Alerting at Scale in Azure (Again)

So, you want to alert at scale in Azure. Come grab a seat and let me regale you with the pitfalls of resource types, subscription & resource group scopes, and Log Analytics.

I have previously talked about Alerting at Scale with PowerShell in this post and how to do it with PowerShell in this post. Quick recap, alerting at Scale means being able to create an alert *for all resource types* at the subscription level, regardless of region. When you break it down and limit it further than that, it becomes unwieldy to have to set alerts at the resource group level, for each resource group.

IaaS Alerting

Log Analytics

Let us talk a minute about Log Analytics. Log Analytics is still my recommended way to create alerts at scale for IaaS. For other resource types, it depends. For IaaS we can surface most of the metrics most companies want to alert on. In general the ones I always get asked for are:

  • High CPU
  • High RAM usage
  • Low Disk Space
  • Heartbeat/Availability

We can do all of these against Log Analytics workspaces as the resource type and selecting Computer as our dimension value. This means we can create 4 alerts to cover all VMs that report to that workspace.

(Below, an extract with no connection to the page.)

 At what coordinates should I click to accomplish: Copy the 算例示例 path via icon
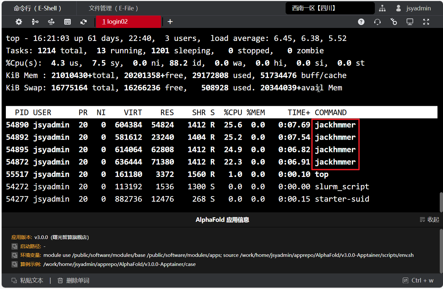point(15,264)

Yes there are drawbacks to using Log Analytics. You have to install an agent, Log Analytics can be pricey. However you are spending thousands or hundreds of thousands of dollars a month running IaaS VMs, what is a few dollars per machine to send the data to Log Analytics? Now with Data Collection Rules, you can get super granular with your data collection. And do you really need to collect that metric at 10 second intervals? Probably not.

Host Platform Metrics

Many customers want to use the host platform metrics but at present there are several gotchas that exist. While Metric alerts for IaaS VMs can now be deployed at the subscription level, a marked improvement over resource group level. It is still limited by region. (Note: when creating such an alert you need to click the region in the top right and set it to anything other than “all” or the portal will tell you that what condition types are available is limited, removing the option for metric alerts. This is very confusing)

Which brings me to my next point, we should be able to set a single alert for all regions and be done with it. Instead if you have VMs in 4 regions and you want to setup 10 alerts for your VMs. You now need to create 40 alerts, 10 in each region.

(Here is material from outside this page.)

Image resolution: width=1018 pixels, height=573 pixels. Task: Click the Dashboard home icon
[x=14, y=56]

There is another problem as well. A customer recently wanted Network In Total and Network Out Total alerts. When deploying them in ARM I received this error message: Error: Code=BadRequest; Message=For the resource type microsoft.compute/virtualmachines and metrics Network In Total, selecting only one resource is supported.

I tried this at the resource group level as well and I get the same message in both the portal and when deploying with ARM. So even using Host Platform Metrics we cannot deploy alerts to all VMs with certain counters. I have not tested all available counters but it would not surprise me in the least to find more than cannot be deployed in this way.

 

PaaS Resources

PaaS resources are still a total crapshoot. Unfortunately no PaaS resources metrics are surfaced to Log Analytics in the same way that IaaS metrics are. So doing metric alerts against Log Analytics as the resource type is not possible. You would have to do custom Log Search alerts against the Metrics collected as logs. (Yes, that sentence makes sense.)

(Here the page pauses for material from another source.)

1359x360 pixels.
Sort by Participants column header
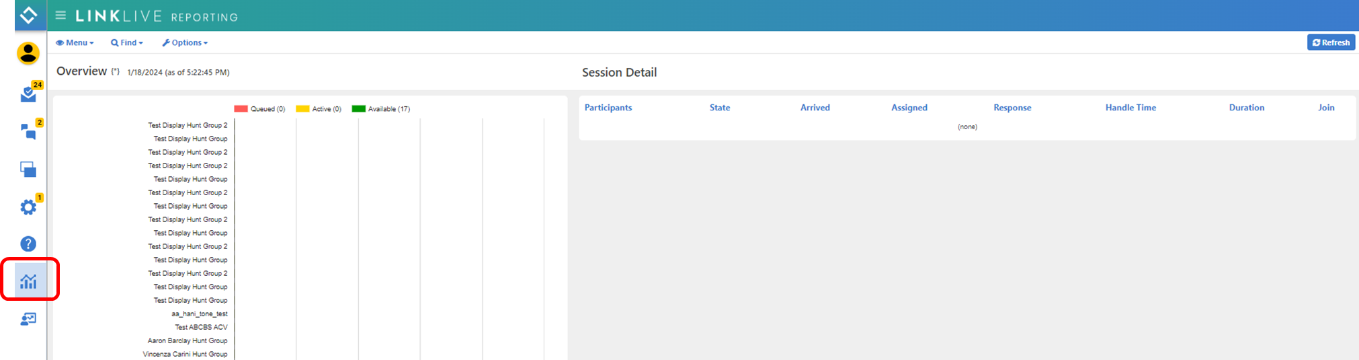(x=608, y=108)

SQL PaaS metric alerts can be setup at the subscription level, much like IaaS VMs, with the limit being the region again. SQL PaaS is the only resource I am aware of that can bet setup this way.

Meanwhile over in App Services and Cosmos DB there are literally no metric alerts you can deploy… Until you have actually deployed that resource type. This is the same with many other resources like networking resources, Express Route, VNet Gateways etc. Typically when you see this, that means that you can’t even deploy alerts at the resource group level, your alert has to be against that actual single resource. This becomes quite cumbersome when you have “cloud scale” resources into the hundreds or thousands. It also means you cannot proactively deploy alerts, because the resources have to exist. IE When performing a landing zone we setup the subscription deploy the base networking, RBAC, policies etc. But we cannot deploy alerts for many resource types, until all those resources are deployed.

 

Conclusion

So what was the point of all this? Hopefully it brings a little more clarity in what is possible and what is not possible when alerting at scale. As well as to help inform your decision making process around metric alerts vs log alerts, Log Analytics design, for all resource types. And hopefully, maybe, bring more awareness of how alerting should be able to be done within Azure and Azure Monitor.